Powell has acknowledged that there is no “risk-free path.” On the one hand, officials don’t want to cut rates more than necessary and spur stronger activity that could keep inflation above target. Stock markets have raced to new records in recent months, partly in anticipation of further Fed cuts.

At the same time, other officials don’t want to ignore signs that trade-policy changes or the lagged effects of past increases are biting rate-sensitive sectors of the economy, including housing, and squeezing spending by low-income consumers and small businesses.

Several of the nation’s largest employers have announced plans to trim their white-collar ranks in recent weeks. The high-profile layoff announcements reflect both the embrace of artificial intelligence and nagging concern that companies overstaffed or overpaid hires as they scrambled to reopen from the pandemic four years ago.

The government shutdown has made it harder for Fed officials to gauge changes in the economy that shape their policy expectations. “You’d be worried as a policymaker that something’s happening and you’re just missing it,” said English, a professor at the Yale School of Management.

The Fed cut interest rates by 1 percentage point at the last three meetings of 2024 before standing pat in the midst of concern inflation might be proving to be sticky. For much of this year, debates turned on what it would take to return to lowering rates given that most officials judged rates were high enough to restrain growth.

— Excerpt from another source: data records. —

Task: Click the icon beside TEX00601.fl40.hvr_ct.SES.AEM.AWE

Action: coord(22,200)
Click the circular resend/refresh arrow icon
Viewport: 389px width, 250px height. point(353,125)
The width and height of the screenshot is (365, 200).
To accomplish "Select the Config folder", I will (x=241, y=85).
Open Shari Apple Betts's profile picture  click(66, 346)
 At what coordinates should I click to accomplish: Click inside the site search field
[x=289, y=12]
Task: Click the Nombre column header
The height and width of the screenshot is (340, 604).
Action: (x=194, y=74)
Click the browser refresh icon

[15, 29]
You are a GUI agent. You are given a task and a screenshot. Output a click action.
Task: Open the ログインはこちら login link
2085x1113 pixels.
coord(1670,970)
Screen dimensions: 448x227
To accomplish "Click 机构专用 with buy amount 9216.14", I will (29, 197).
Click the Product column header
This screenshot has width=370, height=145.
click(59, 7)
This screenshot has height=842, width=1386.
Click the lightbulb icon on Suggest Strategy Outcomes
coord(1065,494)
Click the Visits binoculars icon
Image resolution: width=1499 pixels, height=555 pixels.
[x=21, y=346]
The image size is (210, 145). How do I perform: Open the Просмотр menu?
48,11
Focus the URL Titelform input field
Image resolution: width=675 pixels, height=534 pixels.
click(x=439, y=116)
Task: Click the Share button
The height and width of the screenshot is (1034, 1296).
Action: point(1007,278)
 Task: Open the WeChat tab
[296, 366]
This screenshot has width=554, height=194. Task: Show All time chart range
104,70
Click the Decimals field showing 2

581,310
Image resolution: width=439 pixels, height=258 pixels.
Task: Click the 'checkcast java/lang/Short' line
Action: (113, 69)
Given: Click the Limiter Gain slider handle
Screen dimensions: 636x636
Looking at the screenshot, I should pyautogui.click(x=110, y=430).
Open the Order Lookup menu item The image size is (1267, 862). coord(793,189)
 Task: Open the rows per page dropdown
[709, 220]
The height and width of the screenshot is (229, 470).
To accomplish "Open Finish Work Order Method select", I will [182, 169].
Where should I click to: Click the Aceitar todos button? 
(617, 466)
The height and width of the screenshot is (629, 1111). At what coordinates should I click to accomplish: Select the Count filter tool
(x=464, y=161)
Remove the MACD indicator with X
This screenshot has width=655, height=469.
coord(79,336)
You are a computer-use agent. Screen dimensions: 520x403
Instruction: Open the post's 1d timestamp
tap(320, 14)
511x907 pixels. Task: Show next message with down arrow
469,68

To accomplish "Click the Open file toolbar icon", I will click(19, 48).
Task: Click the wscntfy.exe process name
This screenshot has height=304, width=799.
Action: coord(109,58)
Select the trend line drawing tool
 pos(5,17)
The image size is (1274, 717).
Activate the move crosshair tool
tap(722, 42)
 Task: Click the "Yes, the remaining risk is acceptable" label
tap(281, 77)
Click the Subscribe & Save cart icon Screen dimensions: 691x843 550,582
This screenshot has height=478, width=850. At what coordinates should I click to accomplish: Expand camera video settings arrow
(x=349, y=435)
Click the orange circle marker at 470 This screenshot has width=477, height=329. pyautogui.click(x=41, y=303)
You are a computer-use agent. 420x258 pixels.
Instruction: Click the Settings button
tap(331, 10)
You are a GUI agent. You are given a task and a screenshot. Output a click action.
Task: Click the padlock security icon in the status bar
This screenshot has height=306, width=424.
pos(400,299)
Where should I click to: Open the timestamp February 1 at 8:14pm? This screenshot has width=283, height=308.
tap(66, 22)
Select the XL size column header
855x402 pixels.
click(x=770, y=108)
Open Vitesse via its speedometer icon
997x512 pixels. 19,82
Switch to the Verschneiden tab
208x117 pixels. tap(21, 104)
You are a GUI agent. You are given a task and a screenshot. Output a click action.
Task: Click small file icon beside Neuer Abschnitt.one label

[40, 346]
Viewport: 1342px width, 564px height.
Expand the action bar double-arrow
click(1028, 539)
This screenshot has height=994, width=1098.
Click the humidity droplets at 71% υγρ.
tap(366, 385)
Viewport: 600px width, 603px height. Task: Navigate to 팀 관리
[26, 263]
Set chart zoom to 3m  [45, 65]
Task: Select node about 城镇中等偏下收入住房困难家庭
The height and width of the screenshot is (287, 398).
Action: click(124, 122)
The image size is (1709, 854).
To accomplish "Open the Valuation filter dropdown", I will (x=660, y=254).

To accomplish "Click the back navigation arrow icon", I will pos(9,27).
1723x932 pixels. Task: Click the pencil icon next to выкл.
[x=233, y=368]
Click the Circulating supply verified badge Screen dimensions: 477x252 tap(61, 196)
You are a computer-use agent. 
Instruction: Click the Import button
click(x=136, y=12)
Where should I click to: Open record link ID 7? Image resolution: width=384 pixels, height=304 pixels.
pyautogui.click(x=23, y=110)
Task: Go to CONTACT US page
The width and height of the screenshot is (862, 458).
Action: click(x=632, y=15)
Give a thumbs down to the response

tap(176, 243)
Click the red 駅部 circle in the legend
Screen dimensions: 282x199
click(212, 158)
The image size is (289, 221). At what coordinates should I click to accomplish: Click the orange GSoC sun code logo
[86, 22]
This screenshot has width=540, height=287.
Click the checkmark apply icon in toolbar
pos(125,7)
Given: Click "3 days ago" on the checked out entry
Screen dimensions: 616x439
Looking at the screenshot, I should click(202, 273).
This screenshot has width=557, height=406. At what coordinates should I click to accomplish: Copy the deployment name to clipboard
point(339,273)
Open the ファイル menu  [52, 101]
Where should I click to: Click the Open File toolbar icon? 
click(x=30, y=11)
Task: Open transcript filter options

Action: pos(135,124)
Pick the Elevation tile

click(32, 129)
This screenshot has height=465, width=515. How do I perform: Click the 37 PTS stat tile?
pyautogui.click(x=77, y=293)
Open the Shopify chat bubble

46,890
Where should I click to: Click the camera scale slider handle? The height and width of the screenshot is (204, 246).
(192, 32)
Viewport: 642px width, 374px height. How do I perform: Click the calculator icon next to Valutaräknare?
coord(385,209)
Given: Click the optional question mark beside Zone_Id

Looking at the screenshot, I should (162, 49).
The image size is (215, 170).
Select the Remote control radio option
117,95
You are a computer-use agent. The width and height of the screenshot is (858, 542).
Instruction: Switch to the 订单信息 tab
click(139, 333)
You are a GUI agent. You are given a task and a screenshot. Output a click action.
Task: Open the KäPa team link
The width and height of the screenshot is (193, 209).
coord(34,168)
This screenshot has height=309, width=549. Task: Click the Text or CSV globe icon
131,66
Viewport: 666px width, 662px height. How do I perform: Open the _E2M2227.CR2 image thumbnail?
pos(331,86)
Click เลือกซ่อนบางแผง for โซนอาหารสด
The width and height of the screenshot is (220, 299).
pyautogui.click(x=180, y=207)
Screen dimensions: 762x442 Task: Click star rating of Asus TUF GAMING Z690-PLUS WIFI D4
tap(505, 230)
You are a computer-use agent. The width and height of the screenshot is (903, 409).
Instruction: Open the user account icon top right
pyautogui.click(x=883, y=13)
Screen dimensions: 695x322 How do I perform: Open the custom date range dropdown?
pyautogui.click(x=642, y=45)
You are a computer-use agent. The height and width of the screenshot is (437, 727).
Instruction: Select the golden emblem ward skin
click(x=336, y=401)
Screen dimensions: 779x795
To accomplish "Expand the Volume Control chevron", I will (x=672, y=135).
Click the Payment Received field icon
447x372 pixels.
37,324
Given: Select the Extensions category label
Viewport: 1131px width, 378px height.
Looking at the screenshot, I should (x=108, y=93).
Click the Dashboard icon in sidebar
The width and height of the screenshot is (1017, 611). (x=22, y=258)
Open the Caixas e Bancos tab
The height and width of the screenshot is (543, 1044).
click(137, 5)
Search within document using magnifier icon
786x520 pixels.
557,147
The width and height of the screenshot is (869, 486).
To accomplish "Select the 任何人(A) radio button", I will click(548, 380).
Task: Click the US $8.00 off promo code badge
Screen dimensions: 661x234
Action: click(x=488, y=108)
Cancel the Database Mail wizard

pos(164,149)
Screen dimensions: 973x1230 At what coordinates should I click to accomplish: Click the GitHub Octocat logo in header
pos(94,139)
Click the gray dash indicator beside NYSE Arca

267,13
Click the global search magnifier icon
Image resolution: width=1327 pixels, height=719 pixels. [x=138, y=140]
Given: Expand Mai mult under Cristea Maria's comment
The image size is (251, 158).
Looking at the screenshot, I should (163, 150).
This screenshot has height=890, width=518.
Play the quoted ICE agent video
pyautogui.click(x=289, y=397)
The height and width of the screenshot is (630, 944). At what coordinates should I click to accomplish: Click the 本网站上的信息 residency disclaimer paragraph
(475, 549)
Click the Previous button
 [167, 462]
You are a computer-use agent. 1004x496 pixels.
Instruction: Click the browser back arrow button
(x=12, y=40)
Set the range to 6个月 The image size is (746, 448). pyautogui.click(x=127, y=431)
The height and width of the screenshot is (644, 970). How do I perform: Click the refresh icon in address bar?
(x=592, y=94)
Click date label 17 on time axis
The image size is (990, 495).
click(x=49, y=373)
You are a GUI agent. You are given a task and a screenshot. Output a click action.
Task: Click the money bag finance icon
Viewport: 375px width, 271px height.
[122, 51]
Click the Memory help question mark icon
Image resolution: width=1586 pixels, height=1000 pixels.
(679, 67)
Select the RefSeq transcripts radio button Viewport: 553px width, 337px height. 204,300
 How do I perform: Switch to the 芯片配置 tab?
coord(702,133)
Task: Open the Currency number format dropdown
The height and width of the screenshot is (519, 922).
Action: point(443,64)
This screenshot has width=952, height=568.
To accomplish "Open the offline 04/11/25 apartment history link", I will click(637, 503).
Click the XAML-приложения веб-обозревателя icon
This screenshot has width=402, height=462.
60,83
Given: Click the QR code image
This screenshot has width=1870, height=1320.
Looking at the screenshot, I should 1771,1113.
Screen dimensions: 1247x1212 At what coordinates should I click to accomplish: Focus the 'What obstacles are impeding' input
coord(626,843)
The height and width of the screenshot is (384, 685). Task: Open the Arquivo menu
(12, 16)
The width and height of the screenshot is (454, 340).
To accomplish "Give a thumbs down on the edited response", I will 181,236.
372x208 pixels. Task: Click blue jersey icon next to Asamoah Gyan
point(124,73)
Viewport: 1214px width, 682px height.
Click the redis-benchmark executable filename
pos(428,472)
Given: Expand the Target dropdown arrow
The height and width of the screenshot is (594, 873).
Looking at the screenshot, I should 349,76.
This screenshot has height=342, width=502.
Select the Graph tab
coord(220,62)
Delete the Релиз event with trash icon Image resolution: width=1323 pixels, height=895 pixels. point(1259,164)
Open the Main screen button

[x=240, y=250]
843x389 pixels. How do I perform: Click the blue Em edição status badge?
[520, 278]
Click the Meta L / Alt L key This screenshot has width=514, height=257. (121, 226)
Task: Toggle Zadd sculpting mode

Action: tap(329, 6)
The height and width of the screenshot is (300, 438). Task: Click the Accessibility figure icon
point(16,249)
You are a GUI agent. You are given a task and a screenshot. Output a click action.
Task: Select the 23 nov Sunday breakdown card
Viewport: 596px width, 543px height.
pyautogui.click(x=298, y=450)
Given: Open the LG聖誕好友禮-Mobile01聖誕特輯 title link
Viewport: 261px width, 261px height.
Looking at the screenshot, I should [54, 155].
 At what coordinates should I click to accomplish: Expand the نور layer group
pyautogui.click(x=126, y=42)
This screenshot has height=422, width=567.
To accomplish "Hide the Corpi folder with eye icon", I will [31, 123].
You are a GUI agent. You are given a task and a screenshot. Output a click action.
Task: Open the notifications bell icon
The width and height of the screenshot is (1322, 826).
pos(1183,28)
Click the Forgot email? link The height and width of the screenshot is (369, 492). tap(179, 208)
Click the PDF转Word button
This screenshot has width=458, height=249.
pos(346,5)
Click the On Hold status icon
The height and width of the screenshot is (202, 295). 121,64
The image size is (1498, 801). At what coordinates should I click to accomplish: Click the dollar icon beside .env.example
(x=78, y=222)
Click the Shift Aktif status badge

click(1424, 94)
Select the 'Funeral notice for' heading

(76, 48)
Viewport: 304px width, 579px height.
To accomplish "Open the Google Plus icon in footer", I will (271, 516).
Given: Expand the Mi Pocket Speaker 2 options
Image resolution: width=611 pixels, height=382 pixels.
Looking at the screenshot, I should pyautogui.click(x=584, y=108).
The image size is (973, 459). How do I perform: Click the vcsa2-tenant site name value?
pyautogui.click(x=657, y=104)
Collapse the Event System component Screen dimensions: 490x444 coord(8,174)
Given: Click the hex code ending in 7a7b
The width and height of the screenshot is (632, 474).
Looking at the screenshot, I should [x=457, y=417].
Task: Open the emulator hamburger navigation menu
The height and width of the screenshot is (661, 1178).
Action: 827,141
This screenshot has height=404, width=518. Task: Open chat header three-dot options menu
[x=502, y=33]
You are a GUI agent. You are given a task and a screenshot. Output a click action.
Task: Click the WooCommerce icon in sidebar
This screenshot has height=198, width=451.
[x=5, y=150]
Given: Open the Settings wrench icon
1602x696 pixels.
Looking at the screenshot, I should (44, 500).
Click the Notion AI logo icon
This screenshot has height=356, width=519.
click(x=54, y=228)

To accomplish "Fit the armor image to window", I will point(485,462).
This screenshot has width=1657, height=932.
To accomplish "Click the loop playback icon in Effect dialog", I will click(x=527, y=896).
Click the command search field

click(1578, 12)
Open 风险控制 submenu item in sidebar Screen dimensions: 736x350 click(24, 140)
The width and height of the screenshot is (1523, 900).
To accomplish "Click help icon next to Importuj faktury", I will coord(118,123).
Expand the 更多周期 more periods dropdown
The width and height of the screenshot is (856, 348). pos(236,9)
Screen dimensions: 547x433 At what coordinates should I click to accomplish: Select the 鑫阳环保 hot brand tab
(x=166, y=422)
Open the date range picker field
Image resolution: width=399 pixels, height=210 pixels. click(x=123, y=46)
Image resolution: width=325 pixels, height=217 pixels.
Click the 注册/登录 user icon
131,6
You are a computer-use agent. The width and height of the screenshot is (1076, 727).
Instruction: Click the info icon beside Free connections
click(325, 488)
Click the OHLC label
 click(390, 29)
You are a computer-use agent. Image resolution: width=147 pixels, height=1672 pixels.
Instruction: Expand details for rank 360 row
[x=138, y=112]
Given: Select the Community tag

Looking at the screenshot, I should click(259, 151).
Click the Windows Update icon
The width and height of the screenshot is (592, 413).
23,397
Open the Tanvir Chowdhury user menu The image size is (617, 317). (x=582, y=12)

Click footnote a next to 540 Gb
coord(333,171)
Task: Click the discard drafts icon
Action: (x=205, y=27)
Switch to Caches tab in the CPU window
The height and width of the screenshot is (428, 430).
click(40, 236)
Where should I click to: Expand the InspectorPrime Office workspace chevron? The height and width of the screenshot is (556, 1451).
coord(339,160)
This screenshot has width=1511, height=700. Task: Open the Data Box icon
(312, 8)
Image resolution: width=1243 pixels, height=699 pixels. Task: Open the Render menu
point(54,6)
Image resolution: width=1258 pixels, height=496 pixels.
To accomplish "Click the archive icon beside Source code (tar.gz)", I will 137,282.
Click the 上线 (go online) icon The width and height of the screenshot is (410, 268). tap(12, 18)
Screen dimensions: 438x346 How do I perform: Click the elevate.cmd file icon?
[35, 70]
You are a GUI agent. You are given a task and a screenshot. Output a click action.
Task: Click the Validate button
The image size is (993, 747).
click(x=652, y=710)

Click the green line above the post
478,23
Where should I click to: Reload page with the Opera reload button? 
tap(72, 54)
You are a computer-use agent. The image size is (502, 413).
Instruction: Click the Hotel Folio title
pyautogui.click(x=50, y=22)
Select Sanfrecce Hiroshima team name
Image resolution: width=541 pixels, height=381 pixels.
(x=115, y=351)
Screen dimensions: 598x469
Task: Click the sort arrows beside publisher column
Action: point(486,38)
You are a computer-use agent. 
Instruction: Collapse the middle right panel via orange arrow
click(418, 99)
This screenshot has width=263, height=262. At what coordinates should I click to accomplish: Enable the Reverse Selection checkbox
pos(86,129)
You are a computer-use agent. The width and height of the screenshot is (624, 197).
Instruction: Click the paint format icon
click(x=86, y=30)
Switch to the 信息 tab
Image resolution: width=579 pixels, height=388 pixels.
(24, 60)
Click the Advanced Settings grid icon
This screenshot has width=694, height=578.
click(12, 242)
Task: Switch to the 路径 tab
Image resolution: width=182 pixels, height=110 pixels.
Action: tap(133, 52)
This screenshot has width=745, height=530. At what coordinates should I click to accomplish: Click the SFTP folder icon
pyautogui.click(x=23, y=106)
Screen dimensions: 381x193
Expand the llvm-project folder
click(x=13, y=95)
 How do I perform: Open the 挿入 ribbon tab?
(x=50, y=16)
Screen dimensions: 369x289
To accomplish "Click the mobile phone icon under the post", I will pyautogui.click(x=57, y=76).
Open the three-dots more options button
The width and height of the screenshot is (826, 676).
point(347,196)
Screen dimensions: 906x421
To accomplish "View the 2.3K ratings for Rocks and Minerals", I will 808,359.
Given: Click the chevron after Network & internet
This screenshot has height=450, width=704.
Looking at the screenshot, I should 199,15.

That changed this summer, when labor-market reports showed job growth slowed sharply despite somewhat-firmer inflation readings. After broad-based declines in 2023 and 2024, inflation has edged up to almost 3%.

Without clear data showing meaningful job-market deterioration, it is difficult to build support for rate cuts that are larger than a quarter point. Meanwhile, with each quarter-point reduction, the question of when to stop cutting becomes more pressing.

Recent comments from Powell and other Fed leaders suggested “the data has to disqualify further easing, and that’s a higher hurdle,” said Vincent Reinhart , a former senior Fed adviser who is now chief economist at BNY Investments. Given the data blackout, Reinhart added, “It’s really hard for them not to cut in December. It’s easier to keep on going than stop.”

While inflation has been a big focus this year, it is the labor market that sits at the center of the debate. Many officials have become more confident that price increases due to tariffs aren’t likely to be repeated because the labor market is more brittle. Without the oxygen from a hot labor market, the thinking goes, any inflationary fire is less likely to burn.

Policymakers are trying to disentangle whether a slowdown in monthly job gains reflects fewer people entering the country and seeking jobs or, instead, a drop in demand for workers. The economy added around 29,000 jobs a month, on average, over the three months through August, down from 82,000 in the year-earlier period, according to the Labor Department.

Rate cuts can boost weak demand but can’t offset fewer people seeking work.

Immigration-policy changes could be lowering the number of new jobs needed to hold the unemployment rate steady every month to 50,000 or fewer, down from around 90,000 before the pandemic and 150,000 when immigration surged after the pandemic, according to various models.

“Are they really adjusting their thinking to the idea that 50,000 jobs a month would be perfectly fine? I don’t know that everyone has really adjusted to that,” said James Bullard , who served as president of the St. Louis Fed from 2008 to 2023.

Solid consumer spending, supported by lofty stock markets, and growth in overall economic activity could argue for slowing the pace of rate cuts given recent inflation setbacks, said Bullard, who is now dean of Purdue University’s business school. A December rate cut “is a little dicier than markets have it right now. You’re hanging a lot on the slowdown in nonfarm payrolls,” he said.